Include an alignment between GOLD Biosample IDs and NCBI Biosample IDs

turbomam commented 8 months ago

Possibly available from https://gold.jgi.doe.gov/downloads, specifically the Public Studies/Biosamples/SPs/APs/Organisms Excel link, which downloads goldData.xlsx

The Sequencing Project tab within goldData.xlsx looks most promising

But it might be beneficial to try other approaches, too.

turbomam commented 8 months ago

import json
import csv

# Load JSON data
with open('all-gold-studies.json', 'r') as f:
    data = json.load(f)

print("LOADED")

# Open TSV file for writing
with open('output.tsv', 'w', newline='') as tsvfile:
    # Define TSV writer with tab as the delimiter
    writer = csv.writer(tsvfile, delimiter='\t')

    # Write header row with reordered columns
    writer.writerow(['studyGoldId', 'biosampleGoldId', 'projectGoldId', 'ncbiBioSampleAccession', 'ncbiBioProjectAccession', 'sraExperimentIds'])

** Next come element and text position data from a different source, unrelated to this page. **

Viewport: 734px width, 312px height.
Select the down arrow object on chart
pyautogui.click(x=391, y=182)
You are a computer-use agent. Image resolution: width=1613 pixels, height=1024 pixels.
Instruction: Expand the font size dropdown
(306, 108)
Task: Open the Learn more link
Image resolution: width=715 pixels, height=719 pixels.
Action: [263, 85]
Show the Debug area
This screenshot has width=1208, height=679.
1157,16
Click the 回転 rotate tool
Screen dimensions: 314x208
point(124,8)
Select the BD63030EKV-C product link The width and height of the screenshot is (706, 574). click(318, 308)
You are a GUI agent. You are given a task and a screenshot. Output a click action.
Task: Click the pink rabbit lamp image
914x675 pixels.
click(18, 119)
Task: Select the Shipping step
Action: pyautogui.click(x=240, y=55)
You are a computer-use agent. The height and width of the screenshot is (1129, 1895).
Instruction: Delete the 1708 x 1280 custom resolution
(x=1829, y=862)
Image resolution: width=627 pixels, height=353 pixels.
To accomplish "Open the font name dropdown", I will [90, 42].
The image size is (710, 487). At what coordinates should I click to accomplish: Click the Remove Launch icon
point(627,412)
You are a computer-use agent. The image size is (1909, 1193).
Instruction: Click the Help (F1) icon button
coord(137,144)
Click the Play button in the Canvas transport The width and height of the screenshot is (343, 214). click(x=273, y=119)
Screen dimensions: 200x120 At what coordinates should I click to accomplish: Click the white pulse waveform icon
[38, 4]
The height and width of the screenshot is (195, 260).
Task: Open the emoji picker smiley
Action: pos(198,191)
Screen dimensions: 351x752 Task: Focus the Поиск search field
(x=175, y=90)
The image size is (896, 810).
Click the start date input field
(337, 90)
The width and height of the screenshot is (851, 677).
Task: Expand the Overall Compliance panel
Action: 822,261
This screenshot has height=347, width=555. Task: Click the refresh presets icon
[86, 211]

    # Iterate over studies
    for study in data:
        study_gold_id = study.get('studyGoldId', '')

        # Iterate over biosamples
        biosamples = study.get('biosamples', [])
        for biosample in biosamples:
            biosample_gold_id = biosample.get('biosampleGoldId', '')

            # Iterate over projects
            projects = biosample.get('projects', [])
            for project in projects:
                project_gold_id = project.get('projectGoldId', '')
                print(f"{study_gold_id}: {biosample_gold_id} {project_gold_id}")
                ncbi_bio_project_accession = project.get('ncbiBioProjectAccession', '')
                ncbi_bio_sample_accession = project.get('ncbiBioSampleAccession', '')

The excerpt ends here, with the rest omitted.